As if to answer the question—as if God had been waiting in the wings and just got the cue—there was sudden thunderous applause and the black day sky was lit by staggered, vengeful lightning. No water effects, just awesome pyrotechnics. Mary made her way across the road, trucking through the still-green grass along the side of the apartment building, the slip of paper pinched between thumb and forefinger the way customers carried their prescriptions at Raymond Russell’s. The mystery of the additional funds beckoned, along with her rising fear that Gooch’s disappearance was not accidental.
With his dark hood pulled up to hide his purple hair, Mary didn’t at first recognize the teenaged boy squatting near the back entrance of the building as the boy who was now living in her father’s old apartment.
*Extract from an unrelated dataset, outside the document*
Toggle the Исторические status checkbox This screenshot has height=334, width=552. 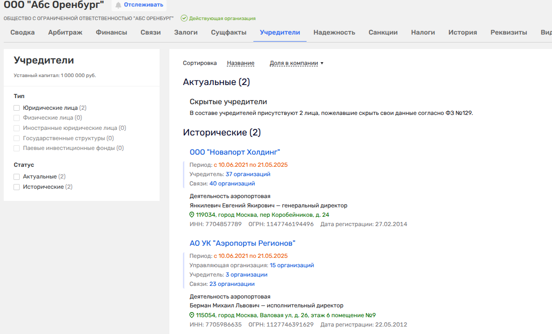pos(17,187)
He appeared, cloaked in black, like a sullen crow, a giant outcast from the mocking clan dotting the branches of a nearby tree. In the charcoal clouds above there were quick explosive electrical charges, swirling currents and a blinding charge of light across the sky. Not shy sheet lightning but frantic fork lightning, brilliant zagged bolts, protesting shockwaves, rage of thunder, arcing white tentacles dying, reconfigured and reborn. Blazing. Angry. The God Irma grew up with.
It was not Mary’s intention to look at the boy with the purple hair or his to look at her, but their eyes met, and at precisely the same time as the boy breathed, “Holy shit!” Mary whispered, “Holy cow!” He drew his hood forward and cast down his eyes once more. The moment over, fleeting as an orgasm and fleeing, like Ms. Bolt. Gooch. The crows shivered and cawed from the barren tree, Gone, gone, gone.
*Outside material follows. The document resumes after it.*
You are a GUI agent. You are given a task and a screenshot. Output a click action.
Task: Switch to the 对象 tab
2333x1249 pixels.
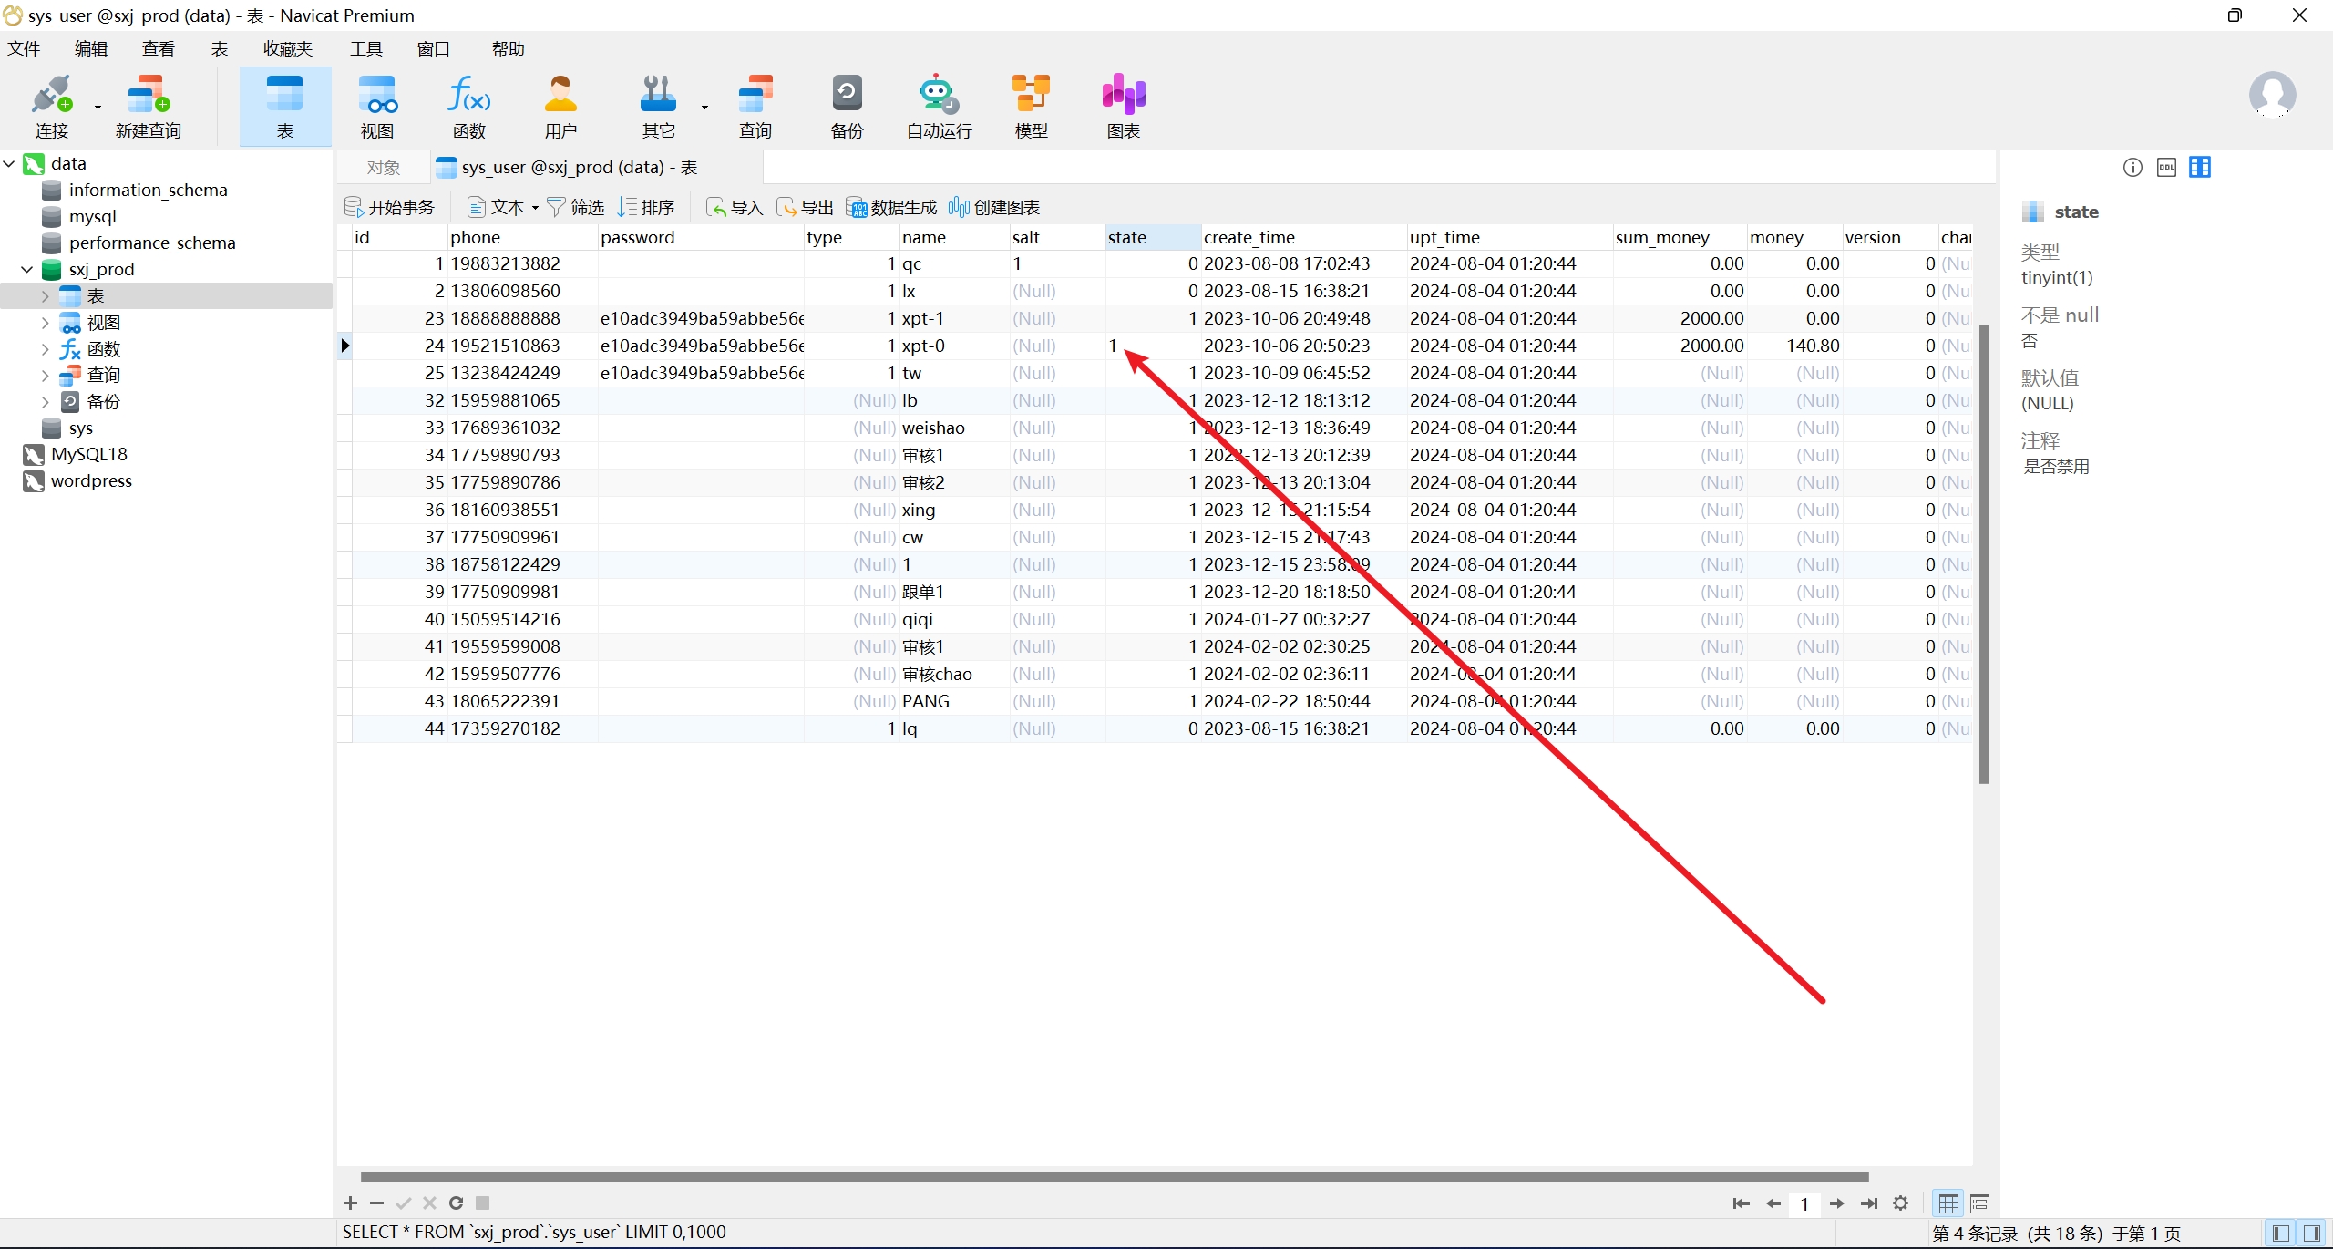pos(384,168)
Finding the handle on the truck door, Mary climbed inside, assailed by the rich scent of chocolate. She rested her hea
d and closed her eyes, unable to resist the voices of her parents whispering into her ear. Well, if he wasn’t having an affair with Frenchie, he must have been having an affair with someone, Irma would have said. Orin had been fond of Gooch but would be no less pragmatic about his disappearance: Well, the only thing to do is find him, I guess. Confront him. If you think you can’t let him go. Have you called his mother?
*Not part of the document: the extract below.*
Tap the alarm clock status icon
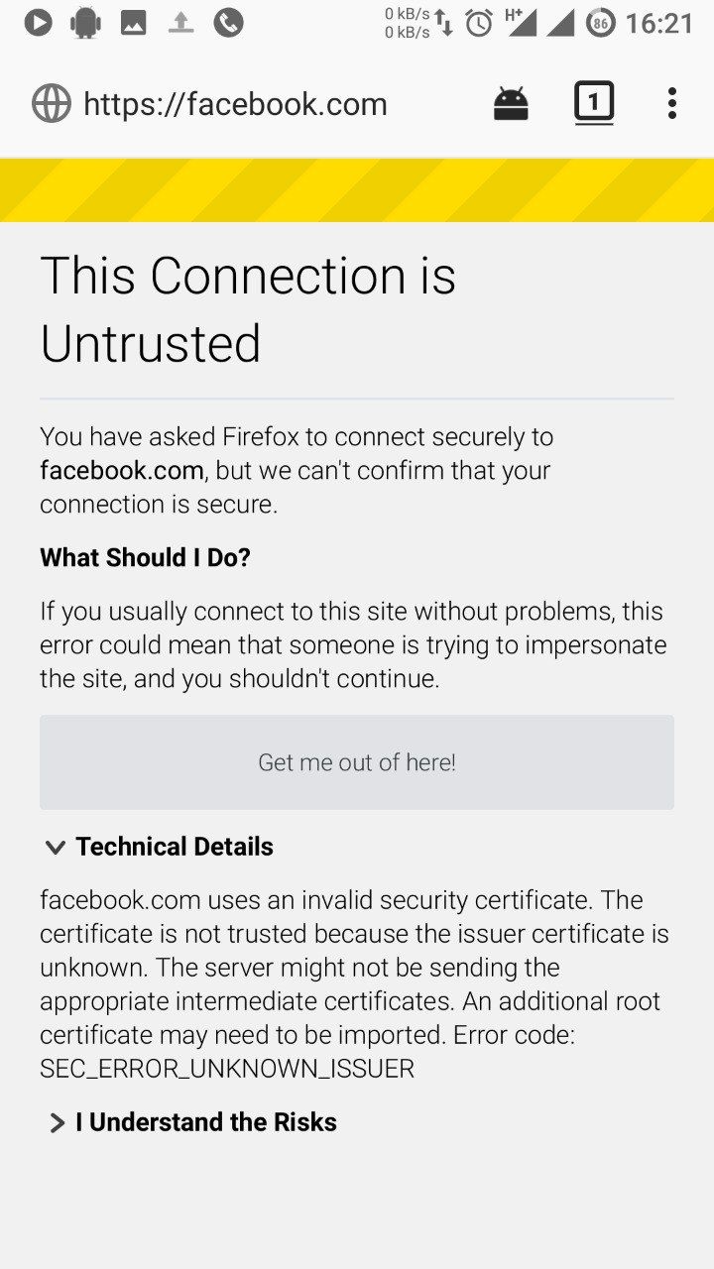The height and width of the screenshot is (1269, 714). [x=479, y=23]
Called his mother? Why would she call his mother? Mary didn’t want to alarm Eden if there was nothing to be alarmed about. She was also unprepared to admit to the woman (whom she had telephoned dutifully at noon Pacific Time the last Sunday of each month for the first ten years of their marriage, and who had always sounded equally surprised and disappointed—“Oh Mary, it’s you”) that she’d been right all along. She couldn’t call Gooch’s mother anyway. The cellular phone was still charging in the socket at home.
She’d told Gooch, when he’d given her the phone, that she would never remember to bring it with her. She also knew she’d never figure out how to use it, since she feared the simplest technology, which, like the automated teller, seemed to offer further opportunity for failure. Every machine, except the cash register at work, was a gadget to confound her. For similar reasons, she’d objected when Gooch wanted to get a personal computer “like everyone else in the free world.” She’d argued that they couldn’t afford it, but she’d also read enough advice columns to worry that the Internet was a passport to porn and would lead to other unsavoury addictions. Gooch had called her a Luddite. She didn’t know what that meant but she wished she were not one. Then she would have a cellphone, and she could call someone.